**Exercise brief**
Copy the stretch from the line containing "Like the main post" through the line containing "point(166,477)", substituting "Choose" for each "Select" and leaving everything else unchanged.
##########
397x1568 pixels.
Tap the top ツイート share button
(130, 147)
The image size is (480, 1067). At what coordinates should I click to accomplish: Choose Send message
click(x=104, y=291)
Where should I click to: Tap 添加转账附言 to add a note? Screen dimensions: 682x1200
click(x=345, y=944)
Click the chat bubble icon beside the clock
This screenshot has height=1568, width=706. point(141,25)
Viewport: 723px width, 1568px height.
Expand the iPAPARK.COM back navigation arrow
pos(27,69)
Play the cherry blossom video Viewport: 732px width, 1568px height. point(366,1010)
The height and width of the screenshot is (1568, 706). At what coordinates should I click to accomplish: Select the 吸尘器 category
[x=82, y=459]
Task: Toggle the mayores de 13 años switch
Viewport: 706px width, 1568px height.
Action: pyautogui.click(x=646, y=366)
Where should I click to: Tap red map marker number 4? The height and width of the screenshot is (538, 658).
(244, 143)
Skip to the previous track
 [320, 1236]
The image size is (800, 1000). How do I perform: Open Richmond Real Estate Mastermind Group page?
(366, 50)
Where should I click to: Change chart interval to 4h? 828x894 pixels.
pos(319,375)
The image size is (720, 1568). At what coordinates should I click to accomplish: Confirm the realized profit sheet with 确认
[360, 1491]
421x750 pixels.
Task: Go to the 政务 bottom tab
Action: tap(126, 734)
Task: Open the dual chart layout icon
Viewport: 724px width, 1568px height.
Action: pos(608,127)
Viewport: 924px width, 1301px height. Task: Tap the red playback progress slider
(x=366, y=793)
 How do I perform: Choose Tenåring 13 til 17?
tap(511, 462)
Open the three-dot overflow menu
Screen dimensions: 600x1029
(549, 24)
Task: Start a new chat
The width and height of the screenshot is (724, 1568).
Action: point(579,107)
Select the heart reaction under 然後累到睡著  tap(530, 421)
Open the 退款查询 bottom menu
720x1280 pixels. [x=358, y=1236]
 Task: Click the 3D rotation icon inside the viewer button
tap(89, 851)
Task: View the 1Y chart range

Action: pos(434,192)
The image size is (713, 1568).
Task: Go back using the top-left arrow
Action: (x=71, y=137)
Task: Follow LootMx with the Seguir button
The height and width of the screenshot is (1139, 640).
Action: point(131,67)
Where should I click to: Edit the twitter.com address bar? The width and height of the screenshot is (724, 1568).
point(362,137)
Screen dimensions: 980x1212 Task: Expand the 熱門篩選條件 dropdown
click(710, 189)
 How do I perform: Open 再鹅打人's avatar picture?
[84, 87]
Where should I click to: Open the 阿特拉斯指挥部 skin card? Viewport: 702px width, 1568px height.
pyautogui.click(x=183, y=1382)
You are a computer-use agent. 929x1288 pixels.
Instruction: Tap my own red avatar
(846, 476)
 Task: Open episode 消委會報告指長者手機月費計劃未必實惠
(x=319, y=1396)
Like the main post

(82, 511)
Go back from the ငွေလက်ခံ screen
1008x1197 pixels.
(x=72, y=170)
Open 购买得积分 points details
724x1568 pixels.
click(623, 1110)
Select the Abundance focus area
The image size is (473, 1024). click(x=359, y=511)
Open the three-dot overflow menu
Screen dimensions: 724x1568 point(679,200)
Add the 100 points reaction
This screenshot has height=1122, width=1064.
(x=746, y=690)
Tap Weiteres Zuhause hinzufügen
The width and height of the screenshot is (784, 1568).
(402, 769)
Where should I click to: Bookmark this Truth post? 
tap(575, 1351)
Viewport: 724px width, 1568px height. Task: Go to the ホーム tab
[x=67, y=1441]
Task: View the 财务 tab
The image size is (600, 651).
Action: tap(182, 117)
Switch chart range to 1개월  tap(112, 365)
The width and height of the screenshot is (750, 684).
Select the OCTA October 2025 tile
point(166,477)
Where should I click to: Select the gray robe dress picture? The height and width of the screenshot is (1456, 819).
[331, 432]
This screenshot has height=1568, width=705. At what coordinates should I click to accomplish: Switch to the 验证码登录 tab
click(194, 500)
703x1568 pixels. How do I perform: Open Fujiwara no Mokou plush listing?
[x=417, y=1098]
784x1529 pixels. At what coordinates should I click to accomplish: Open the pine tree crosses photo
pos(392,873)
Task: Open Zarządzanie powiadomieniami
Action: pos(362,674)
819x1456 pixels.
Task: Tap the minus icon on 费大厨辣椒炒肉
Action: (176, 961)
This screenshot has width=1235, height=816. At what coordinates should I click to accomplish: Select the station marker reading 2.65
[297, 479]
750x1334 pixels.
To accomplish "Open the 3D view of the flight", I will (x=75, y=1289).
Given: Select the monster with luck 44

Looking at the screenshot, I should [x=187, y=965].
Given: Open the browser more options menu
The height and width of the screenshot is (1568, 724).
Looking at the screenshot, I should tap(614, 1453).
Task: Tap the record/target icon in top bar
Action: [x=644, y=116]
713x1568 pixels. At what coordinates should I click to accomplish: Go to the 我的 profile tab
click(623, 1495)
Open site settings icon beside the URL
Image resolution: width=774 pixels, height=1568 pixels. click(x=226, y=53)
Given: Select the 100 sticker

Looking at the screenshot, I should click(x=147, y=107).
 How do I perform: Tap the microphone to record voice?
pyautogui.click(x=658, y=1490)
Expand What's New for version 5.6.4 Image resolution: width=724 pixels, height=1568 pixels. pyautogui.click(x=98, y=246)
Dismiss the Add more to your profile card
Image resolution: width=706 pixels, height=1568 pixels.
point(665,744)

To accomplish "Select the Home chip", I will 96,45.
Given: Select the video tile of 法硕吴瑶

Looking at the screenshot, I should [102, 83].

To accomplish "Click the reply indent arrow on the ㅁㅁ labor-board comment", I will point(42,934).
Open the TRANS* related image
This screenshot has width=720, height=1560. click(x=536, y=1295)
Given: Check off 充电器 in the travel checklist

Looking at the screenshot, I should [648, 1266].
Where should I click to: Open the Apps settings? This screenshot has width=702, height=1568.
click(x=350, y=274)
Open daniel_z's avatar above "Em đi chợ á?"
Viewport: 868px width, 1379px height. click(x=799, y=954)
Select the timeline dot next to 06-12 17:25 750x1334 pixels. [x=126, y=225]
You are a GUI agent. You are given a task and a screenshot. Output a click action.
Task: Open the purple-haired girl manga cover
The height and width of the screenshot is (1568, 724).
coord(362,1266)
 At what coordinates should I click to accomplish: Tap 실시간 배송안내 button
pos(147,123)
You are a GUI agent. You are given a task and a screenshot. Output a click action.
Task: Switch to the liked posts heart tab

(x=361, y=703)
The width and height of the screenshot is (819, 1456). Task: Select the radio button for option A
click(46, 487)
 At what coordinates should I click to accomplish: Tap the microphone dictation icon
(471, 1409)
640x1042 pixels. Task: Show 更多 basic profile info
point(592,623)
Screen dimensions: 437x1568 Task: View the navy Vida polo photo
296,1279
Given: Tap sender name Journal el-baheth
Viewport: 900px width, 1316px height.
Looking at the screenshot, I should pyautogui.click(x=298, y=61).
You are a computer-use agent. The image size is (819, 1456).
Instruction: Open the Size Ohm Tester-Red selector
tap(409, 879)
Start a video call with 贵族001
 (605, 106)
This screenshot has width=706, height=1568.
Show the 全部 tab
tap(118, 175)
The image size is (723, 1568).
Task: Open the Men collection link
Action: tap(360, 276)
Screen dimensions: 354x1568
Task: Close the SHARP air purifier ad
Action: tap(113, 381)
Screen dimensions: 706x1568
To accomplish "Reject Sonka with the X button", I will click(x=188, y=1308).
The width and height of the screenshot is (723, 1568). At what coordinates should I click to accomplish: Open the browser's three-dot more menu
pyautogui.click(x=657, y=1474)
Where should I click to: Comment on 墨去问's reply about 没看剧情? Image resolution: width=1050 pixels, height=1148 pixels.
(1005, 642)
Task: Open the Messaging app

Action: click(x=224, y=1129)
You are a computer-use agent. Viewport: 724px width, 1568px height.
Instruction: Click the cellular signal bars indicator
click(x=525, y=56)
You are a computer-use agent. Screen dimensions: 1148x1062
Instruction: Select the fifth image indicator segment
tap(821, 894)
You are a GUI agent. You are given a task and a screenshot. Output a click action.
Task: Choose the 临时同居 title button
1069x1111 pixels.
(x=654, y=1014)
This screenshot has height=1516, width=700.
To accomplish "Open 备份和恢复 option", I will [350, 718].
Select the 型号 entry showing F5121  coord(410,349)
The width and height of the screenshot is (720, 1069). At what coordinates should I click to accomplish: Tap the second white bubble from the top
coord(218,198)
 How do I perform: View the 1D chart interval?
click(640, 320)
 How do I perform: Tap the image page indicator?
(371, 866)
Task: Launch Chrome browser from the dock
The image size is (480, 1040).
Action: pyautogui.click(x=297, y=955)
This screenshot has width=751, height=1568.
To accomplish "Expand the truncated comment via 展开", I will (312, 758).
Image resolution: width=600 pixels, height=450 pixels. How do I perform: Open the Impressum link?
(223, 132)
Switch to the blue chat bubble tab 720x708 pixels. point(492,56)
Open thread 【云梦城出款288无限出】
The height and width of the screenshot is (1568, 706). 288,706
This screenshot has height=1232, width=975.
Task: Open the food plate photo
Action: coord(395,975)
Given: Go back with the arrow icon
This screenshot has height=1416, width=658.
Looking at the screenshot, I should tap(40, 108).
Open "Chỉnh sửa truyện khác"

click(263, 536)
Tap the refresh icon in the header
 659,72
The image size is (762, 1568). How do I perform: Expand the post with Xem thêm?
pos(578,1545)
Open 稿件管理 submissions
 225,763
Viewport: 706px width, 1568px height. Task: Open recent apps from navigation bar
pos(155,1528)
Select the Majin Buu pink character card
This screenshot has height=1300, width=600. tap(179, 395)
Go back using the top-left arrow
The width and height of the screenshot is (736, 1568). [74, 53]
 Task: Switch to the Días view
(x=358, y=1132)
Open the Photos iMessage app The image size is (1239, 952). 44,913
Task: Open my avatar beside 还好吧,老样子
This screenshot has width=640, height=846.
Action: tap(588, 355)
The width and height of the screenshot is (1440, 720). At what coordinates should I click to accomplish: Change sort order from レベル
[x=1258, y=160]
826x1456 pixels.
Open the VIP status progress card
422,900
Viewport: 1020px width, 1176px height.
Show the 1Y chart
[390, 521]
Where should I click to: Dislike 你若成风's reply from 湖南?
##########
**Exercise output**
Like the main post

(82, 511)
Go back from the ငွေလက်ခံ screen
1008x1197 pixels.
(x=72, y=170)
Open 购买得积分 points details
724x1568 pixels.
click(623, 1110)
Choose the Abundance focus area
The image size is (473, 1024). click(x=359, y=511)
Open the three-dot overflow menu
Screen dimensions: 724x1568 point(679,200)
Add the 100 points reaction
This screenshot has height=1122, width=1064.
(x=746, y=690)
Tap Weiteres Zuhause hinzufügen
The width and height of the screenshot is (784, 1568).
(402, 769)
Where should I click to: Bookmark this Truth post? 
tap(575, 1351)
Viewport: 724px width, 1568px height. Task: Go to the ホーム tab
[x=67, y=1441]
Task: View the 财务 tab
The image size is (600, 651).
Action: tap(182, 117)
Switch chart range to 1개월  tap(112, 365)
The width and height of the screenshot is (750, 684).
Choose the OCTA October 2025 tile
point(166,477)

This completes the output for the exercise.